» DIRECTION:
Continue the text about a game developer's design principles, starting after its final sentence.

» TEXT PROVIDED:

━━━━━━━━

Developed by a gamer
I started learning how to make games years ago because the design decisions of so many of the games I played often made so little sense to me. Here are some of the design decisions I refined over the years that I do my best to uphold:- No pay-to-win, no pay-to-play, no paid DLC, no gacha or gamble mechanics
- No metered progression
- Level any and all professions freely, no arbitrary caps
- Minimal sub-ingredients, minimal crafting and refining timers
- Completely open, point and level based branching skill trees
- Multiple, incremental skill points every level
- Classic roles, not forced balance. Some classes may be harder than others.
- Unlimited player levels
- Completely open physics-based world, no off-limits
- No "realistic" building physics that destroy everything
- Unlimited access to parallel realities (alternate seeds)
- Shape and color your avatars freely instead of using preset races
- Allow alternate characters in the same world
I know how to, and will accomplish everything written here. It's only a matter of time. If the game sells I can hire help with what I'm bad at and focus on what I'm good at.

━━━━━━━━

» DATA SHOWN:
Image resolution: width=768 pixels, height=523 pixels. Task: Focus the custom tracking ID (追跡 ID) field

━━━━━━━━

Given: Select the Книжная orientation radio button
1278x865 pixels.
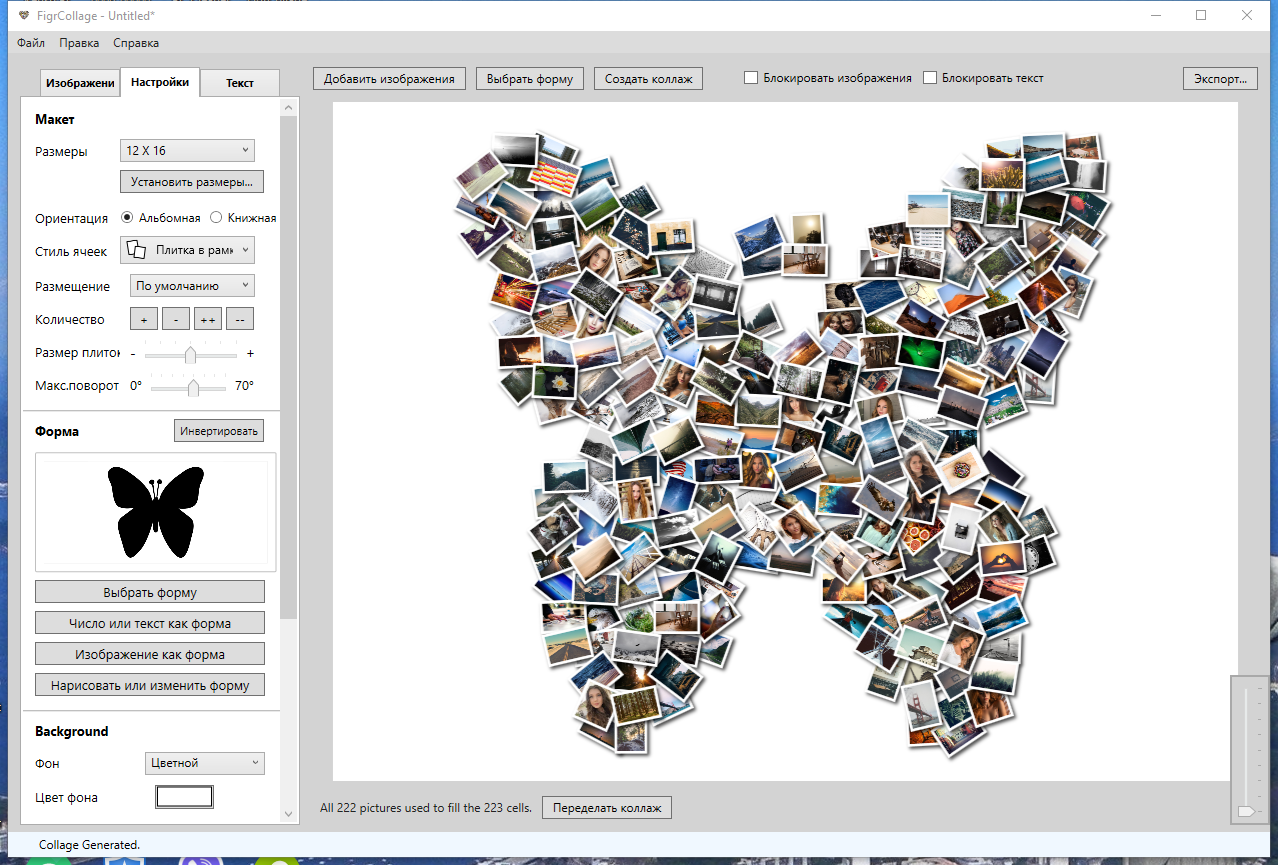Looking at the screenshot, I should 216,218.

━━━━━━━━

» RESPONSE BELOW:
I know a lot of fans of the survival genre are pretty jaded, myself included, after so many titles have lost their leadership, changed projects, or plain given up. I'm here every day hoping to heal that sore and would very much appreciate your $15 support if any of this interests you. There are months of frequent patch notes and forum discussions between me and players here on Steam as proof that I'm capable of more than a couple new items after weeks of silence, something far too common in game development!
Multiplayer, and all of its many features will absolutely be implemented when a much more content rich single player experience has been achieved. Multiplayer like single-player will be PvE oriented and grief prevention/anti-cheat will always take top priority. Turning single-player towns into multiplayer guildhalls complete with defense quests and special achievements is something I very much look forward to, and have quite a few plans for.
Unix and Mac support will be tested and released soon.
The best is yet to come!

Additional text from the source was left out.